The Loons’ latest forward, Sang Bin Jeong, is just the sixth-ever MLS player from the Asian nation. And with that comes an immense source of pride for the U22 Initiative signing who’s joined from English Premier League club Wolverhampton Wanderers.
“As a Korean, I feel a big responsibility,” Jeong, 20, said through a translator at his introductory press conference. “I have to perform, which is something that’s very important. As I perform, it’s a way to open the door for other Koreans so they can start coming more into this league.”
Before Jeong, MLS’s most recent South Koreans were former Vancouver Whitecaps FC midfielder Hwang In-beom and former LAFC fullback Kim Moon-hwan. Both players were consistent starters during the country’s Round of 16 trip at the FIFA 2022 World Cup.

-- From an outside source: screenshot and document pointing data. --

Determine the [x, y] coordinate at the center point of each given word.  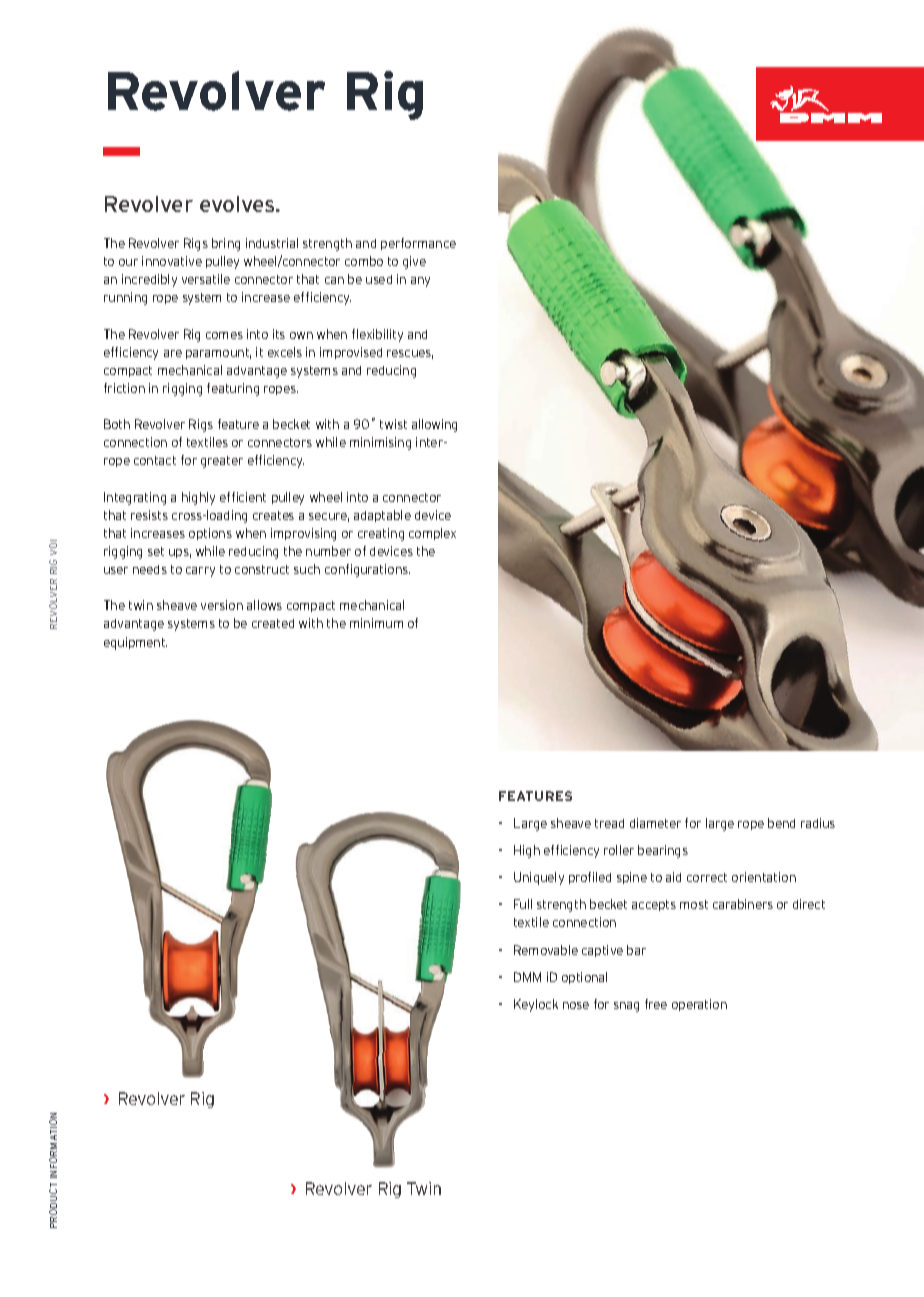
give [414, 262]
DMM [527, 977]
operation [699, 1005]
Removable [546, 950]
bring [226, 244]
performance [418, 244]
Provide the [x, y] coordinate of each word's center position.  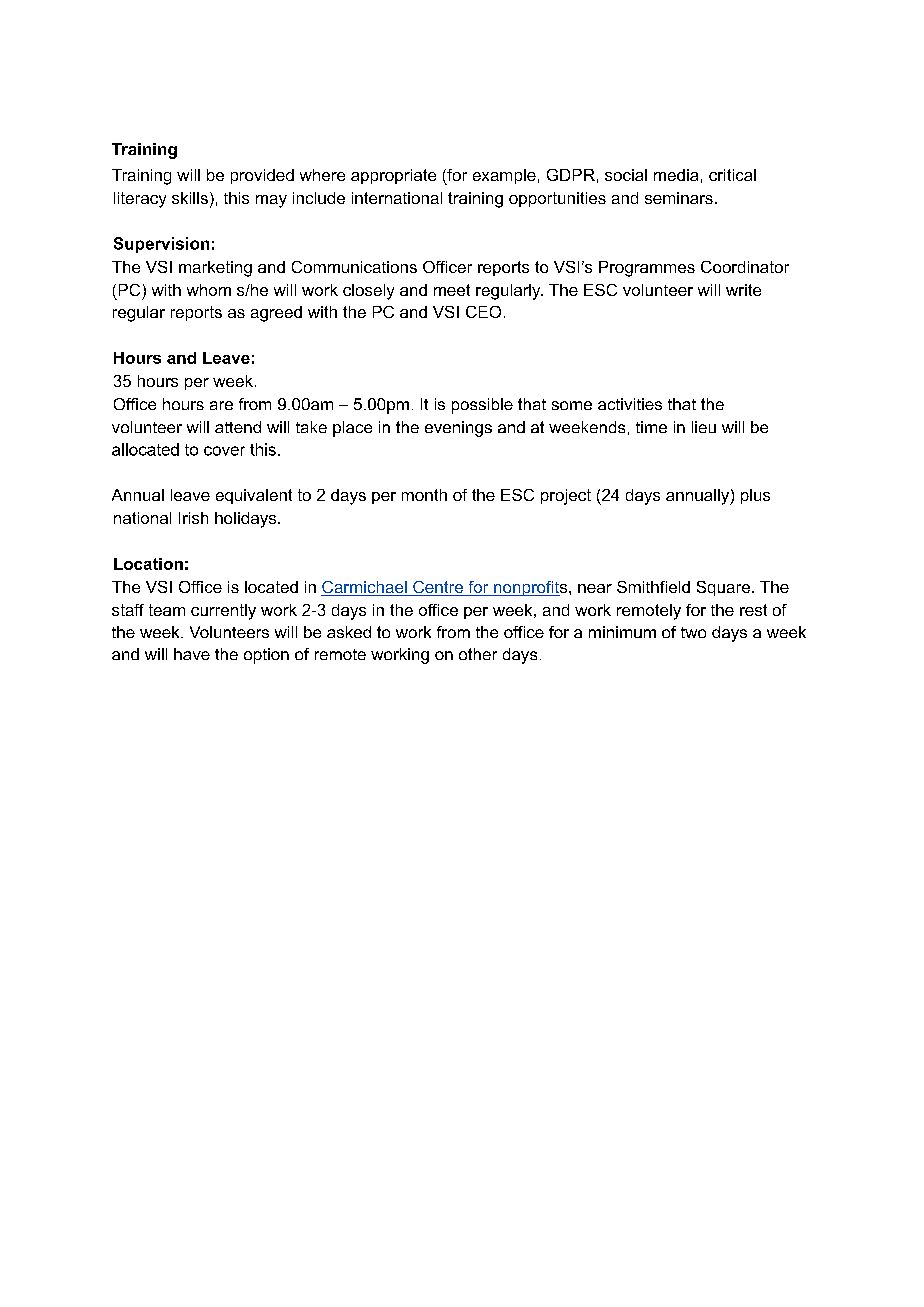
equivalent [254, 496]
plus [755, 496]
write [743, 290]
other [478, 654]
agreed [276, 314]
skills [190, 198]
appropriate [393, 176]
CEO [483, 312]
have [192, 654]
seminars [679, 198]
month [424, 495]
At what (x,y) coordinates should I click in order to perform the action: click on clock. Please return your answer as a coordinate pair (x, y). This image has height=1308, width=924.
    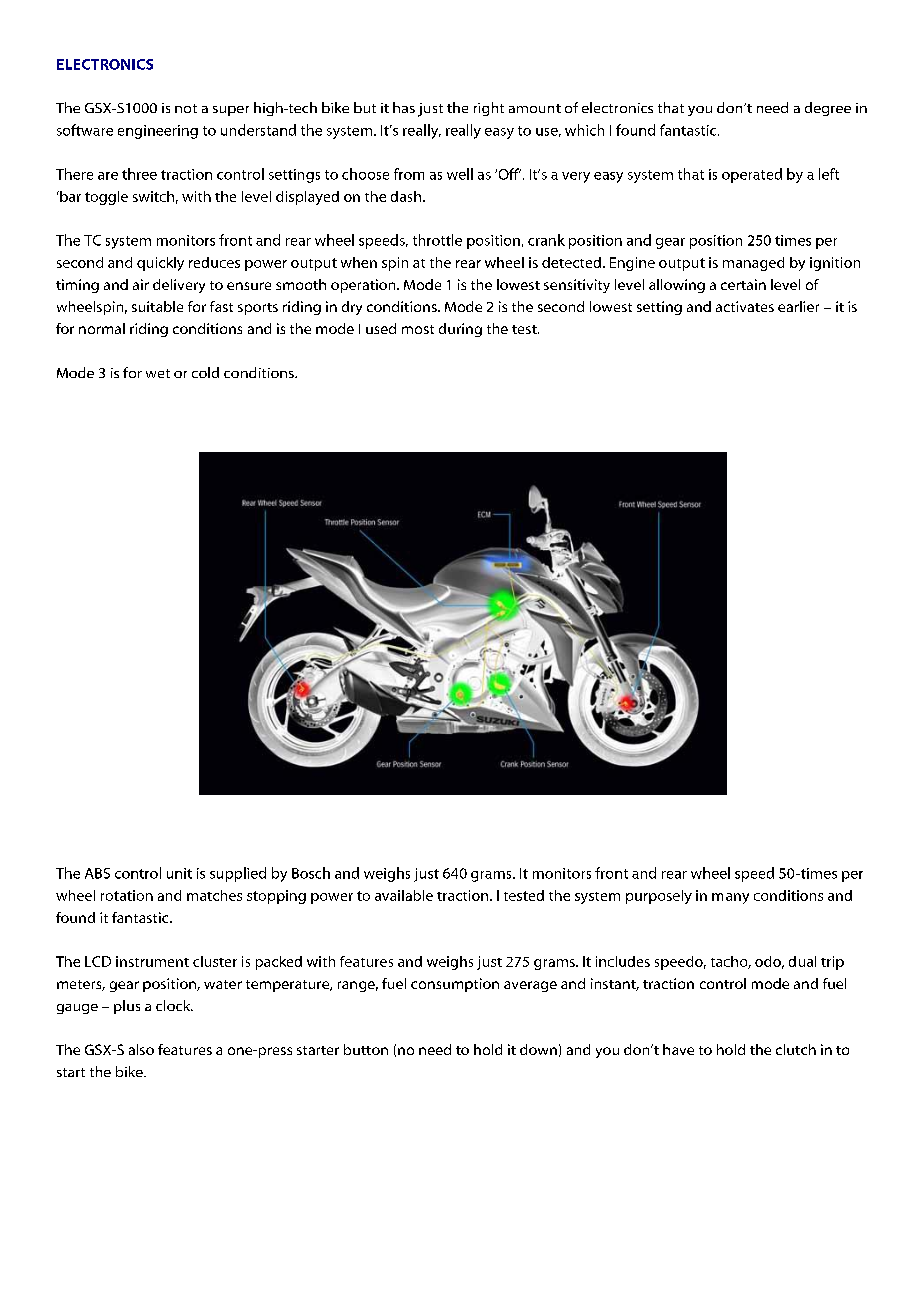
    Looking at the image, I should click on (174, 1005).
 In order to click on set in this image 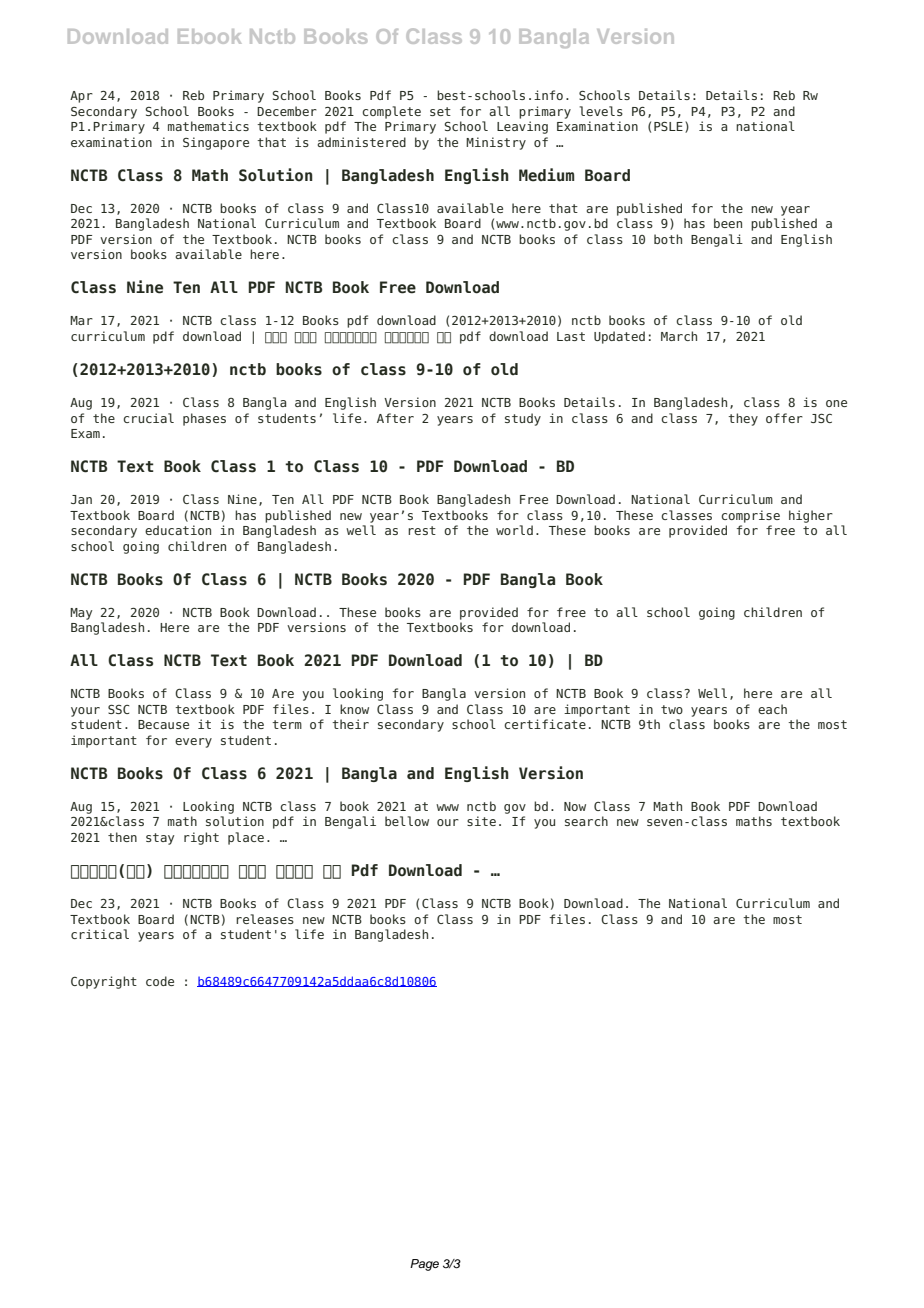, I will do `click(440, 111)`.
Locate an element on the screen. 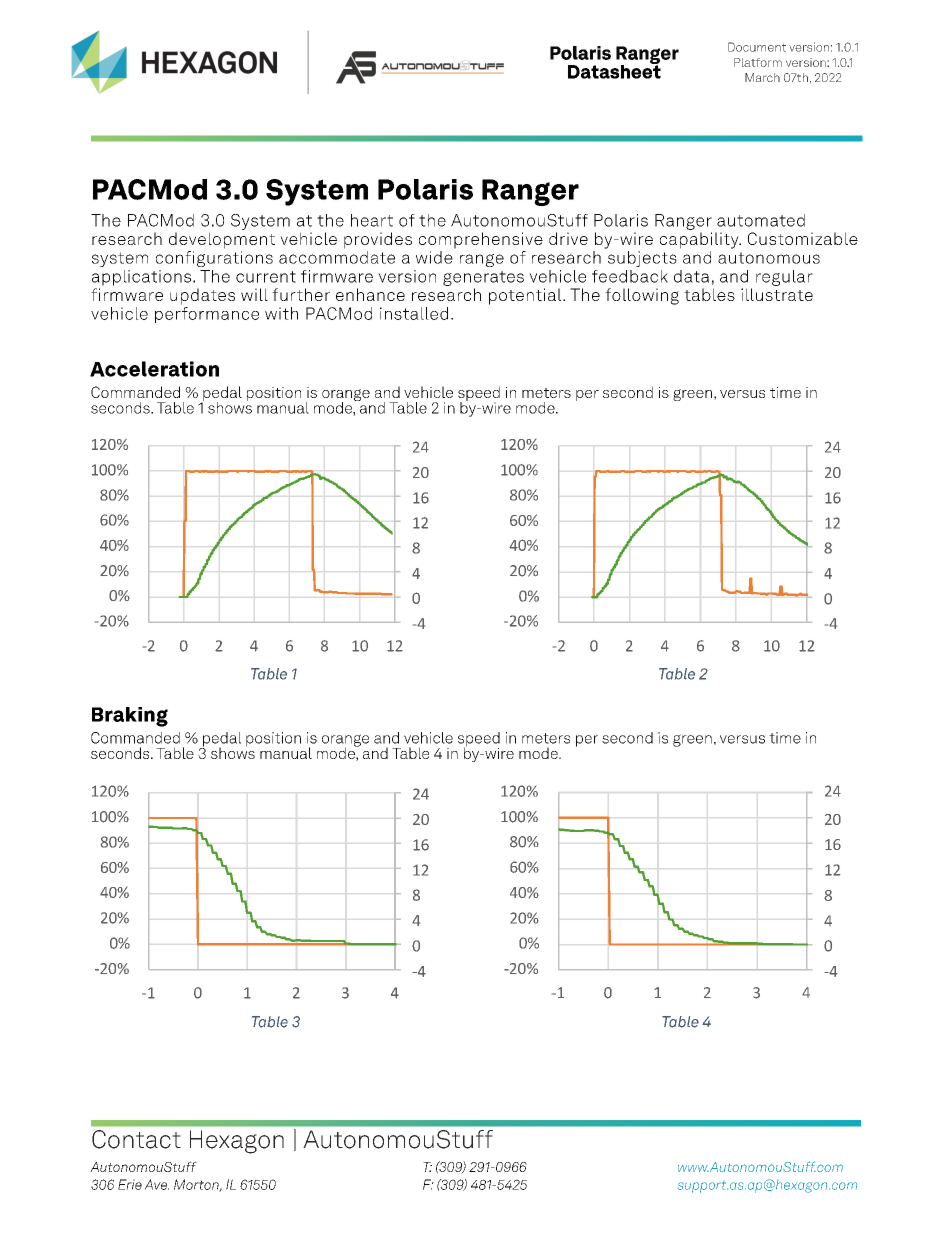  feedback is located at coordinates (630, 276).
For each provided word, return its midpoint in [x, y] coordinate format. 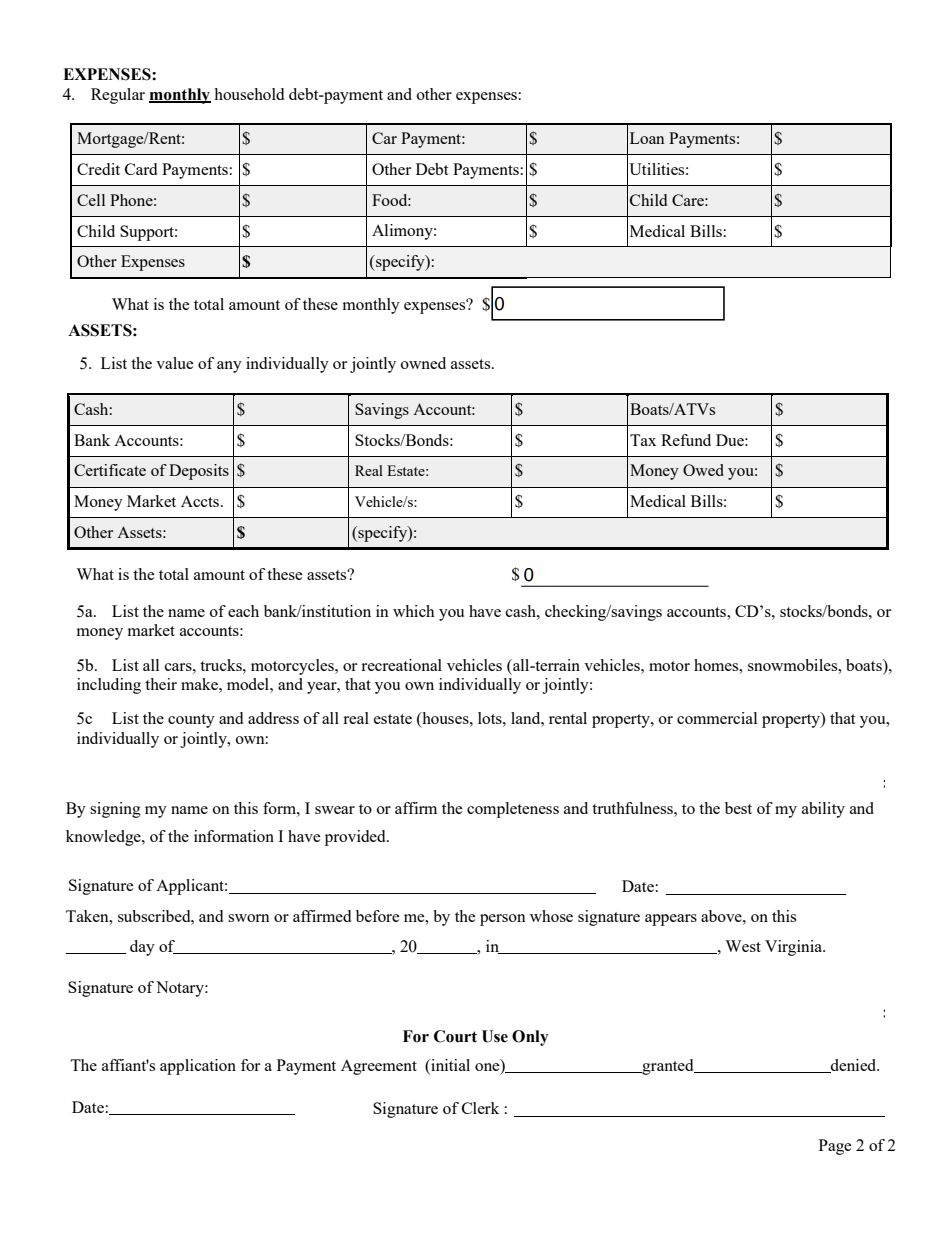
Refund [686, 440]
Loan [647, 138]
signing [115, 810]
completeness [513, 810]
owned [423, 363]
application [198, 1067]
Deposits [199, 472]
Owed [703, 470]
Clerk [480, 1108]
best [738, 808]
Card [141, 169]
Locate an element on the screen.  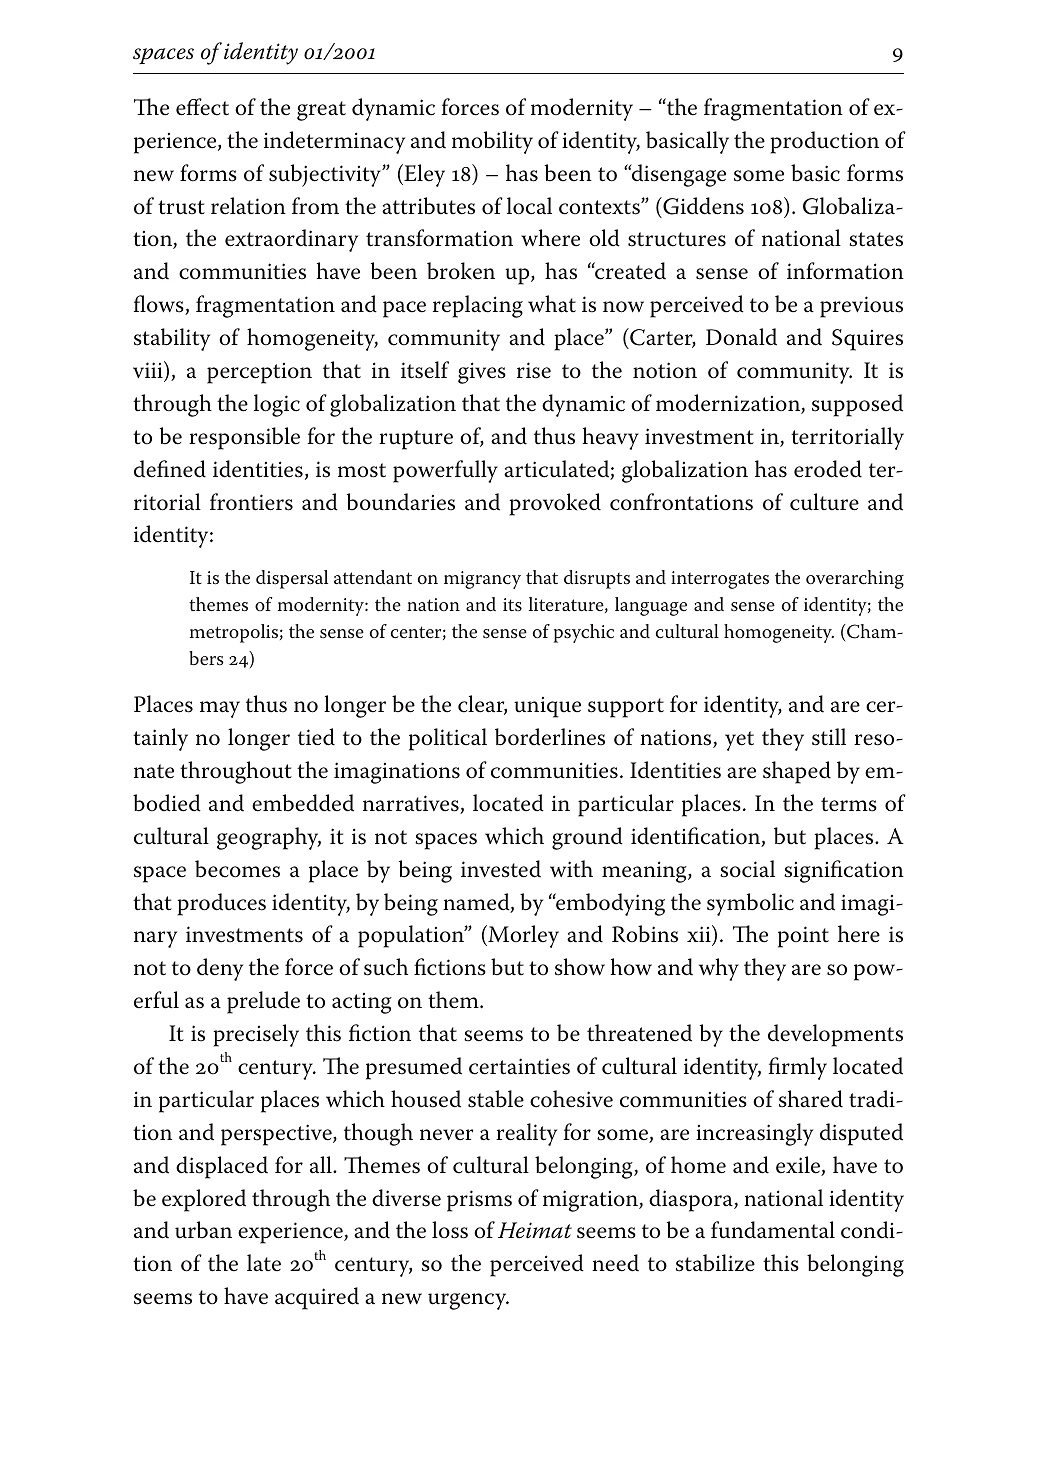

One day, Minnesota head coach Adrian Heath is confident Jeong can reach similar heights.
“I think that over the next few years – obviously he’s still 20, still very young – we hope we can help him develop into the player that the people of Korea think he’s going to become, because he’s incredibly highly thought of down there,” said Heath.
“He’s played for all the youth national teams coming through. The next phase is now, after the Asian Games coming on later in the year, is the national team. I have no doubt that he will go on and play for Korea.”
Jeong is Minnesota’s second-ever U22 Initiative outlay after they signed South Korean forward Bongokuhle Hlongwane before the 2022 season. MNUFC technical director Mark Watson said they could utilize the club’s third U22 slot before the MLS Primary Transfer Window closes on April 24, but that “depends on the balance of the team.”
In the meantime, Minnesota have an attacker they’ve long sought after and believe in.
“This has been going on since 2019, that’s the first time we saw him play,” said Heath. “So this is not something over the last few weeks suddenly we’ve thought, ‘Oh this kid’s good, let’s go and sign him.’ This has been ongoing, but he has all the attributes for a modern-day forward. Quick, really good first touch, wants to run in behind.”
Added Watson: “He was on the top of our list a couple of years ago. In the end, he went to Wolves. We knew he was a good player and we weren’t just competing against ourselves. … We thought that opportunity had come and gone, and we spent a lot of time this offseason looking at different players. Fortunately enough for us, he couldn’t get a work permit with Wolves and then essentially came back to us.”
Before signing for Minnesota, Jeong played on loan at Swiss Super League side Grasshoppers. He also debuted as a professional at South Korean side Suwon Samsung Bluewings, where he was teammates with Minnesota center back Doneil Henry.
Now, it’s a matter of Jeong’s paperwork getting approved in the weeks ahead. Once he can debut – Watson gave the impression that early-to-mid April is realistic – Jeong is undoubtedly confident.
“Personally, my goal is to get 20 points – so 10 goals and 10 assists – into the team,” Jeong said. “That’s my personal goal, and to help the team out so we can be in the best table position as [possible].”
Heath, joking he expects “25 goals” as a reference to Luis Amarilla’s memorable first press conference in Minnesota colors, said Jeong will play “in and around the striker.” As the club develops a young attacking core with Jeong, Hlongwane and Colombian striker Mender García, promising pieces are for the choosing.
“I have no qualms, no doubts that he’ll hit the ground running,” Heath said of Jeong. “We did a little work this morning and he’s looked really fit and quick. I don’t see him having any trouble fitting in, so no pressure there.”